Task details: Output the records below again, precisely as they are written.

Stored records:

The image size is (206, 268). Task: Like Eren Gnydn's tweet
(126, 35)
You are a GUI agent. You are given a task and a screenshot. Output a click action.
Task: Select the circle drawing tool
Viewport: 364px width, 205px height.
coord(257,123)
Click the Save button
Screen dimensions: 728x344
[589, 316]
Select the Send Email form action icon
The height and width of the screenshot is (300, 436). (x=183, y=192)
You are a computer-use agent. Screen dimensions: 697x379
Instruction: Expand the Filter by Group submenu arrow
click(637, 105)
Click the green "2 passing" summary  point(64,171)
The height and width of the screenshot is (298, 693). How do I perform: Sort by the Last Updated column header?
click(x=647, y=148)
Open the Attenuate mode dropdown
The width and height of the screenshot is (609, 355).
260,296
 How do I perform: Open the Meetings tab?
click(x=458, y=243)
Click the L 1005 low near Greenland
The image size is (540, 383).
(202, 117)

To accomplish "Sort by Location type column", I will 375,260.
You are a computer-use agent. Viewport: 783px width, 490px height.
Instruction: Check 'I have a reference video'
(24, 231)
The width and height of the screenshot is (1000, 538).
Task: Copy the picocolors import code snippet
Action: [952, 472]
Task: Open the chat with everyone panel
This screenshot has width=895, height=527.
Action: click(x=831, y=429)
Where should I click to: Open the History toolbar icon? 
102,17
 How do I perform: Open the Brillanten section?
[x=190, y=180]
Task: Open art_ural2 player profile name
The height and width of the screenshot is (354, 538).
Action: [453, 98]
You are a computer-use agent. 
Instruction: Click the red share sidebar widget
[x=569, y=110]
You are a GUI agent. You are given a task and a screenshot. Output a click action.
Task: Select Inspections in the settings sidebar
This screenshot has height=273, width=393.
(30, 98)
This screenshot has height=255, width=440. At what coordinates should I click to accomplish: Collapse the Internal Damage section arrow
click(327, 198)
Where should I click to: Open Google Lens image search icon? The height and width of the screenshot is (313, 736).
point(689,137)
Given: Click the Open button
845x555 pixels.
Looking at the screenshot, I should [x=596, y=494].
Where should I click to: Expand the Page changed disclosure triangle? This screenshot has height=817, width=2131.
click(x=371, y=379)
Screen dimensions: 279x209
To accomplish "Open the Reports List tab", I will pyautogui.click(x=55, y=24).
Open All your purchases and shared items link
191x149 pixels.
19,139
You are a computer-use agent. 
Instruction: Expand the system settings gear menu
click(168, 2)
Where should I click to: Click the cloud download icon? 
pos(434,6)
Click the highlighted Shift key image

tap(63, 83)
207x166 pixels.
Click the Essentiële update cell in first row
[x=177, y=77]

Solution:
The image size is (206, 268). Task: Like Eren Gnydn's tweet
(126, 35)
You are a GUI agent. You are given a task and a screenshot. Output a click action.
Task: Select the circle drawing tool
Viewport: 364px width, 205px height.
coord(257,123)
Click the Save button
Screen dimensions: 728x344
[589, 316]
Select the Send Email form action icon
The height and width of the screenshot is (300, 436). (x=183, y=192)
You are a computer-use agent. Screen dimensions: 697x379
Instruction: Expand the Filter by Group submenu arrow
click(637, 105)
Click the green "2 passing" summary  point(64,171)
The height and width of the screenshot is (298, 693). How do I perform: Sort by the Last Updated column header?
click(x=647, y=148)
Open the Attenuate mode dropdown
The width and height of the screenshot is (609, 355).
260,296
 How do I perform: Open the Meetings tab?
click(x=458, y=243)
Click the L 1005 low near Greenland
The image size is (540, 383).
(202, 117)

To accomplish "Sort by Location type column", I will 375,260.
You are a computer-use agent. Viewport: 783px width, 490px height.
Instruction: Check 'I have a reference video'
(24, 231)
The width and height of the screenshot is (1000, 538).
Task: Copy the picocolors import code snippet
Action: [952, 472]
Task: Open the chat with everyone panel
This screenshot has width=895, height=527.
Action: click(x=831, y=429)
Where should I click to: Open the History toolbar icon? 
102,17
 How do I perform: Open the Brillanten section?
[x=190, y=180]
Task: Open art_ural2 player profile name
The height and width of the screenshot is (354, 538).
Action: [453, 98]
You are a computer-use agent. 
Instruction: Click the red share sidebar widget
[x=569, y=110]
You are a GUI agent. You are given a task and a screenshot. Output a click action.
Task: Select Inspections in the settings sidebar
This screenshot has height=273, width=393.
(30, 98)
This screenshot has height=255, width=440. At what coordinates should I click to accomplish: Collapse the Internal Damage section arrow
click(327, 198)
Where should I click to: Open Google Lens image search icon? The height and width of the screenshot is (313, 736).
point(689,137)
Given: Click the Open button
845x555 pixels.
Looking at the screenshot, I should [x=596, y=494].
Where should I click to: Expand the Page changed disclosure triangle? This screenshot has height=817, width=2131.
click(x=371, y=379)
Screen dimensions: 279x209
To accomplish "Open the Reports List tab", I will pyautogui.click(x=55, y=24).
Open All your purchases and shared items link
191x149 pixels.
19,139
You are a computer-use agent. 
Instruction: Expand the system settings gear menu
click(168, 2)
Where should I click to: Click the cloud download icon? 
pos(434,6)
Click the highlighted Shift key image

tap(63, 83)
207x166 pixels.
Click the Essentiële update cell in first row
[x=177, y=77]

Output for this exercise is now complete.